CN112142830A - 一种重组禽腺病毒4型fiber2蛋白及其制备方法和应用 - Google Patents

Abstract

本发明公开了一种重组禽腺病毒4型(FAdV‑4)fiber2蛋白及其制备方法和应用，属于基因工程技术领域，其中所述重组蛋白为禽腺病毒4型fiber2蛋白去除了N端274个氨基酸残基后与禽腺病毒4型hexon蛋白第21‑55位氨基酸序列重组得到的蛋白，可用于制备禽腺病毒4型基因工程亚单位疫苗。本发明针对原核表达天然fiber2蛋白溶解性和免疫原性差的缺陷，对fiber2蛋白编码基因进行了系列改造，通过去除fiber2蛋白N端274个氨基酸残基的基因编码序列，并融合hexon蛋白的两个重要抗原表位的基因编码序列，使重组蛋白相比于改造前的fiber2蛋白，溶解性能和免疫原性均显著提高，因此可用于制备成一种品质可控，安全有效，能够预防高致病性FAdV‑4病毒感染的亚单位疫苗，免疫一次即可获得完全保护。

Description

一种重组禽腺病毒4型fiber2蛋白及其制备方法和应用

技术领域

本发明属于基因工程技术领域，具体涉及一种重组禽腺病毒4型fiber2蛋白及其制备方法和应用。

背景技术

禽腺病毒(FAdV)属于腺病毒科禽腺病毒属，根据群特异性抗原的不同分为3个群：Ⅰ群、Ⅱ群、Ⅲ群，其中I群禽腺病毒有5个属(FAdV-A,B,C,D,E)和12个血清型(FAdV-1,2,3,4,5,6,7,8a,8b,9,10，11)。它们具有共同的群抗原。禽腺病毒血清4型(FAdV-4)是引发心包积液综合征(HHS)的病原。该病是家禽养殖业的主要传染病之一，以心包积液和包涵体肝炎为特征。禽腺病毒感染事件，于1963年首次在美国发生，随后扩散至世界各地。FAdV感染一般引起亚临床症状，而急性感染会引发肌胃糜烂、心包积液及包涵体肝炎、再生障碍性贫血、呼吸道感染等，给养鸡业造成较大损失。2015年以来，FAdV感染鸡群在多国爆发，而发病鸡除3～4周龄的肉鸡外，10～20周龄的蛋鸡也可被FAdV感染。目前高致病性血清4型FAdV在鸡群中流行最广泛，致病性也最强，给养鸡业造成了最为严重的经济损失。

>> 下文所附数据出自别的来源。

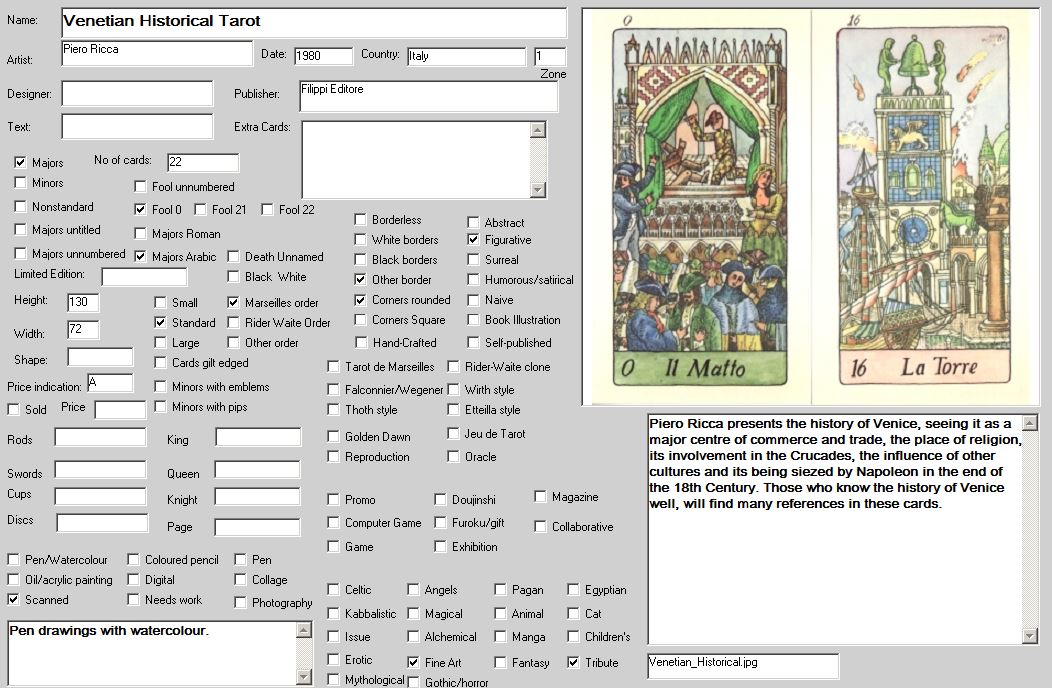Check the Tarot de Marseilles box

(x=334, y=367)
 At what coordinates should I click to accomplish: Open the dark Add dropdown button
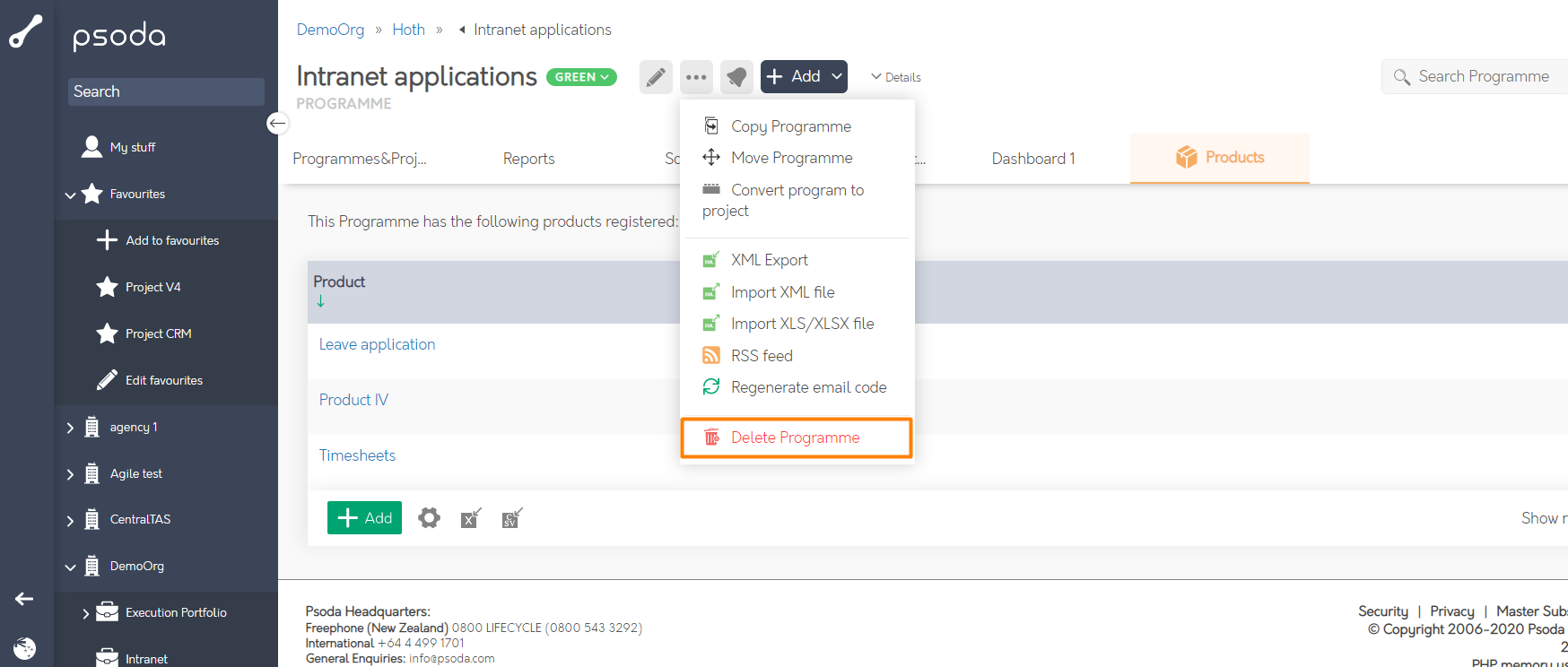pyautogui.click(x=804, y=77)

禽腺病毒(FAdV)是一种没有包膜的直径为70～90nm的颗粒，呈二十面体结构。FAdV的结构蛋白主要有：六邻体(Hexon)、五邻体(Penton)和位于五邻体上的纤维突起(Fiber)三种蛋白。每个五邻体上有2个纤突蛋白，其中，FAdV-A和FAdV-C由2个不同的纤突蛋白基因编码，分别称为fiber-1和fiber-2；FAdV-B,FAdV-D和FAdV-E的2个纤突蛋白只有一个纤突蛋白编码基因。纤突蛋白带有亚群特异性和型特异性抗原表位。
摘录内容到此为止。